Before we examine a more direct implementation of Ada’s diagram, first some notes on my own implementation:

  1. (Line 1) I’m using Python’s Fraction library to generate the Bernoulli sequence. This makes it easy to check the computation against existing lists (which give them in rational form), and provides exact answers. The Analytical Engine would have computed the numbers as fixed point decimal fractions. (So small errors would accumulate in the final decimal places, and as these results are fed back into further computations the errors would compound. It would be best to use more decimal places that required in the results so that suitably accurate truncated results can be generated).
  2. (Line 4) The bernoulli() function will generate successive Bernoulli numbers. I’ve implemented it as Python co-routine, so results are returned with the yield operator as they are determined. It’s up to the calling code to consume as many results as it requires. The diagram given by Ada describes the generation of a single Bernoulli number. And while her program itself sets up some of the data required for the next run, it would also require some additional modification of the cards before it is run again to compute the next number in the sequence.
  3. (Line 18) I’ve simplified the calculation of A1 from (2n/2) to just (n).
  4. (Line 41) We can specify how many numbers in the sequence we want the program to compute (the default is 10). They are printed out according to Ada’s numbering scheme.

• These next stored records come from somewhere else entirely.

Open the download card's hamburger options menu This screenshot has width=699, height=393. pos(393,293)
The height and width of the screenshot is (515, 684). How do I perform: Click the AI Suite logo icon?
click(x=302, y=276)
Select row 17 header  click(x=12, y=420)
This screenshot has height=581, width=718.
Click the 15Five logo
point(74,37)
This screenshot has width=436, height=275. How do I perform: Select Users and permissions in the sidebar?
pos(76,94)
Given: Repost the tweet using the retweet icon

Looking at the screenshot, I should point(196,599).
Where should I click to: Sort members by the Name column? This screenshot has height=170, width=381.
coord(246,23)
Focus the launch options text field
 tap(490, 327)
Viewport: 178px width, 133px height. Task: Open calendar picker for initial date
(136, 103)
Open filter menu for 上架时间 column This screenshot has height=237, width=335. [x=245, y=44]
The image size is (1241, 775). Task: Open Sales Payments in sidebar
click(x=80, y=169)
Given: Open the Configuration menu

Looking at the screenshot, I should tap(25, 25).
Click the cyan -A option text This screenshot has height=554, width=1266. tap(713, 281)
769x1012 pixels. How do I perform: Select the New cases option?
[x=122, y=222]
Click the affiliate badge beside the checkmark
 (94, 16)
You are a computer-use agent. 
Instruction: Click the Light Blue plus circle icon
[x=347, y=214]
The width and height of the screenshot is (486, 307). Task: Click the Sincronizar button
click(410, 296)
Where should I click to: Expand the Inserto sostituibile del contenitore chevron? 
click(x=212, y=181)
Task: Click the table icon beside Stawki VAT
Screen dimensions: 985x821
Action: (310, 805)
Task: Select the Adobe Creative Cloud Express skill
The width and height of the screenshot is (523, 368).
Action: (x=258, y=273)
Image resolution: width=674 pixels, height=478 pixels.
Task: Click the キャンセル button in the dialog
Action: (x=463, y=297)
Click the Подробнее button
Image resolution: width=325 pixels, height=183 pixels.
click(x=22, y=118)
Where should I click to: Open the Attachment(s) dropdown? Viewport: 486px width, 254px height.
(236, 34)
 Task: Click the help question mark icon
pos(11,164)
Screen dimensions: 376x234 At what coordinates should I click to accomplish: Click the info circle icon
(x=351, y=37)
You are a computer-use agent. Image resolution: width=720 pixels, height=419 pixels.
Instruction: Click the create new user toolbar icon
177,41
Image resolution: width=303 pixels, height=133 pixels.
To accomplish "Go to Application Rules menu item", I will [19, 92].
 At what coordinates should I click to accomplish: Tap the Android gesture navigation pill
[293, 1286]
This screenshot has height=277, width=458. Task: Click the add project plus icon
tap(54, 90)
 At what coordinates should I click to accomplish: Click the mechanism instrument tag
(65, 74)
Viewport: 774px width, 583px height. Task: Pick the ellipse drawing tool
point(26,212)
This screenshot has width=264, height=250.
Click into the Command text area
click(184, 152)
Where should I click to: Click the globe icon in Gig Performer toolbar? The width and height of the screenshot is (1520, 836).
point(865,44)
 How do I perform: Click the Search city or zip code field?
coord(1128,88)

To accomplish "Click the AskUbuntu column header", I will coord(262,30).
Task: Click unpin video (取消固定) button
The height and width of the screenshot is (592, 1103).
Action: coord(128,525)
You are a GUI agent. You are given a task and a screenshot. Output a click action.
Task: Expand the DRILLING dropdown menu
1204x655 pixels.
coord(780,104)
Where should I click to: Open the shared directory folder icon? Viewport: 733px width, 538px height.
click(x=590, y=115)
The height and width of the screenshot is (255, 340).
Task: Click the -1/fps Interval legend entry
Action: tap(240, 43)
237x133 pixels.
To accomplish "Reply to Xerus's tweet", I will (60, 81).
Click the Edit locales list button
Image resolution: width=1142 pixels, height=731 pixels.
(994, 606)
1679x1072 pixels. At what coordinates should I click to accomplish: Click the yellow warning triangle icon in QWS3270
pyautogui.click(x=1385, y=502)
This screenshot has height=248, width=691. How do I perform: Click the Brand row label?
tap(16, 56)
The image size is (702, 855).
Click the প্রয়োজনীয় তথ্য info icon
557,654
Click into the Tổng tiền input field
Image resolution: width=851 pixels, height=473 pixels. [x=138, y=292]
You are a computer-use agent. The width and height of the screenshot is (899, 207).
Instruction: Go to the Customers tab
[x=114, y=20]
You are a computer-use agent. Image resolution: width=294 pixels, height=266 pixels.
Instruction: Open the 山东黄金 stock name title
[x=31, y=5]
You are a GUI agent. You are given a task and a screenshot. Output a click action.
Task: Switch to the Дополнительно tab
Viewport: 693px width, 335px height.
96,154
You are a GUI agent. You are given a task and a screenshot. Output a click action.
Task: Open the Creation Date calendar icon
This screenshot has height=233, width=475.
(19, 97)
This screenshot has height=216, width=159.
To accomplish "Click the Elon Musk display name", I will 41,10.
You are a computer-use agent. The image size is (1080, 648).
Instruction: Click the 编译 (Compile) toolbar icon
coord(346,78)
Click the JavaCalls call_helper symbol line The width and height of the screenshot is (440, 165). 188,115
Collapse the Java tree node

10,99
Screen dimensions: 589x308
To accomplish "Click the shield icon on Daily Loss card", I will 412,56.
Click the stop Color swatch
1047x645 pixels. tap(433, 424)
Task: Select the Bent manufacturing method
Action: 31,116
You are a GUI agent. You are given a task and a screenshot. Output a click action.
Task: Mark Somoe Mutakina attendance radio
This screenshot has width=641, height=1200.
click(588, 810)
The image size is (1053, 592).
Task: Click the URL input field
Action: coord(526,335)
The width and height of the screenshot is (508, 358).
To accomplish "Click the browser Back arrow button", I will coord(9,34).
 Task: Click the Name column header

The program is certainly non-trivial. It involves two loops (one nested in the other) and conditional execution, as well as the storing of the computed results to use in subsequent calculations.

The diagram published by Ada shows the computation of B[7], the fourth number in the sequence. The table consists of the following columns:

1. Line number.
2. Operation.
3. Operands.
4. Assignment of results.
5-6. Comments.
7-9. Parameters.
10-19. Variables.
20-23. Results.

Only columns 2, 3 and 4 are instructions to the computer, the rest are essentially supporting documentation to explain the program to the reader.

There are a few apparent errors (the first programming bugs) in the originally published diagram:

  1. At line 4 the operation is given as v5 ÷ v4, although the comments and text make it clear that this should be v4 ÷ v5.
  2. At line 23 the formula for A3 has two 3’s in the denominator, instead of a 3 and a 4 (as in the previous line). This is just an error in the comment and would not affect execution of the program.
  3. At line 25 it looks like v6 and v7 are reset to their initial values (of zero). In fact it’s v7 and v13 that need to be reset for the algorithm to work correctly. In the accompanying text Ada refers to resetting v6, v7, and v13 to zero (although it is not necessary to zero v6, as the first thing the program does (operation 1) is to assign 2n to v4, v5, and v6).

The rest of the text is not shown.